ExxonMobil has doled
out money to the conservative think-tank, the Heartland Group, which basically
focuses on shaping public opinion by promoting denial of global warming/climate
change. The Heartland Group sends talking points to anchors of Fox News,
publishes articles in major publications, have their own group of speakers, and
so forth. However, CEO Rex Tillerson, himself, does not deny global warming at
all. Last year, in front of a group of elite peers, he gave a talk to the
Council of Foreign Relations, and stated: ”As a species that’s why we’re all
still here: we have spent our entire existence adapting. So we will adapt to
this. It’s an engineering problem, and it has engineering solutions.” He went
on to give examples suggesting that areas of crop production can easily be
relocated.

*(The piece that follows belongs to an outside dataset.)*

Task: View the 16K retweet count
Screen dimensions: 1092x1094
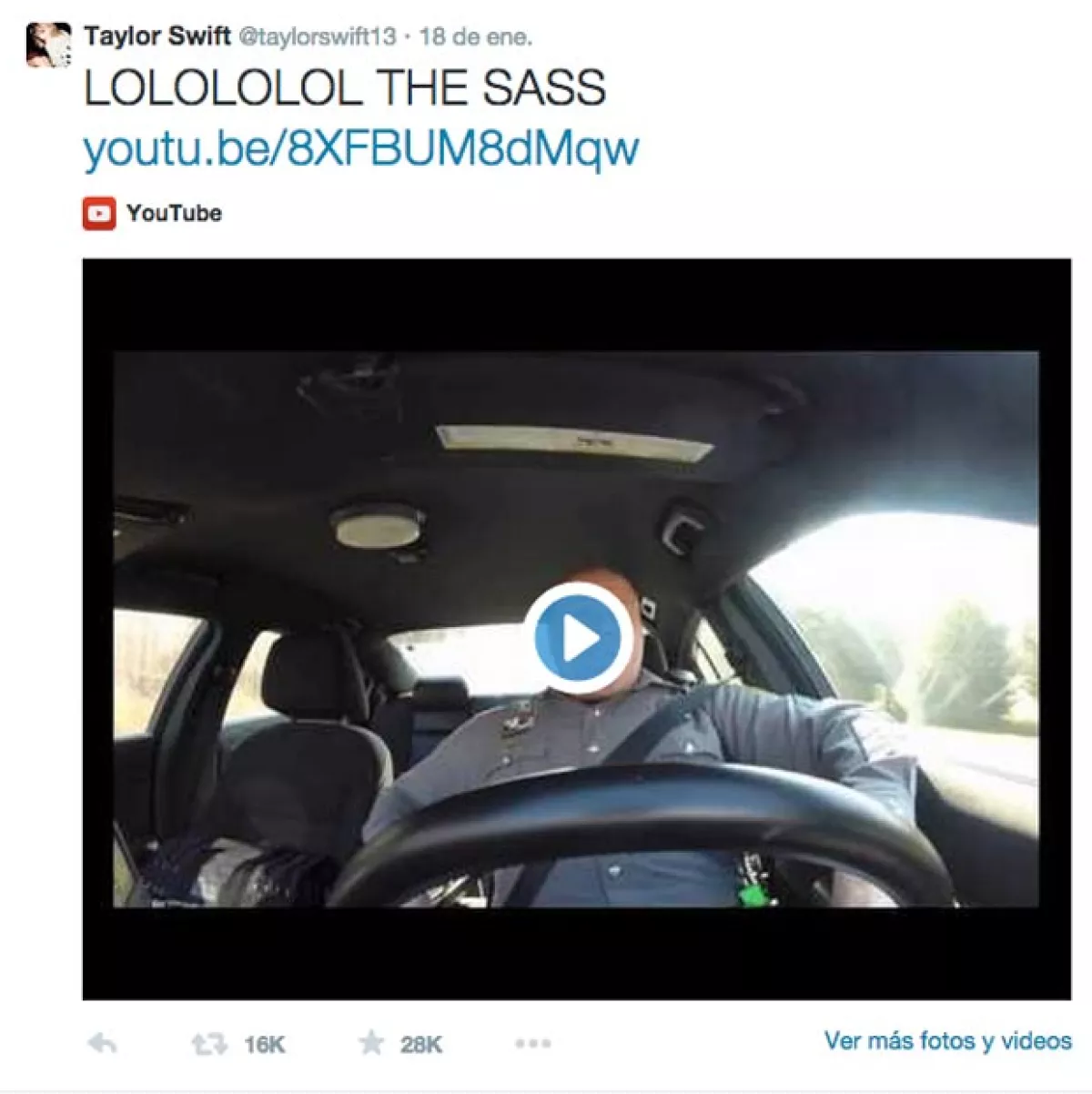Action: (264, 1045)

Unfortunately, this is a sharp disconnect from reality. We typically
think of areas of crop production as farms, and as activist Bill McKibben points
out, the ice in the tundra may be melting, but there is no soil there.
At the last
shareholder meeting of ExxonMobil, Rex Tillerson told an assembled group that
it would do no good to stop and try to cut carbon emissions. We are already
headed on a specific course, and then asked: “What good is it to save the
planet if humanity suffers?” In other words, enjoy what we can, and let’s not
try to prolong the agony of the world as it dies. He’s pulling a minimum of $40
million a year in annual income, so at least his days and his children’s will
always be comfortable, and everyone else is expected to fend for themselves. At
that same meeting, over three quarters of the shareholders voted down a
resolution that would require ExxonMobil to set goals for reduction of
greenhouse gas emissions from using the company’s products. The major
shareholders are hedge funds and other financial institutions.
Swiss American
psychiatrist Elizabeth Kubler Ross described what she saw as the phases that
people go through as they face that they are going to die of a terminal
illness. The first was denial, the second was anger, the third was grief, and
finally, an acceptance phase as one came to peace with facing death. It almost
appears that CEO Rex Tillerson has fallen into a type of acceptance stage in
terms of what we face due to his industry’s behavior.
One has to wonder if
other corporate leaders in the oil and gas sector seem to have fallen into this
acceptance phase. Based on the behavior of the industry, some most likely have.
Others, such as Charlie and David Koch of the privately run Koch Industries,
still seem trapped in the denial stage. Whatever state they appear to be in,
they certainly should not be in a position to make a decision on behalf of the
population.
What is clearly
certain is that we have a calcified out of touch corporate elite that have too
much influence over the politics and effectively wiped out democracy. Unless
some major changes can be made to regulate the industry enough to prevent
further environmental damage, short term profits will come first and the
children of the world face a bleak future.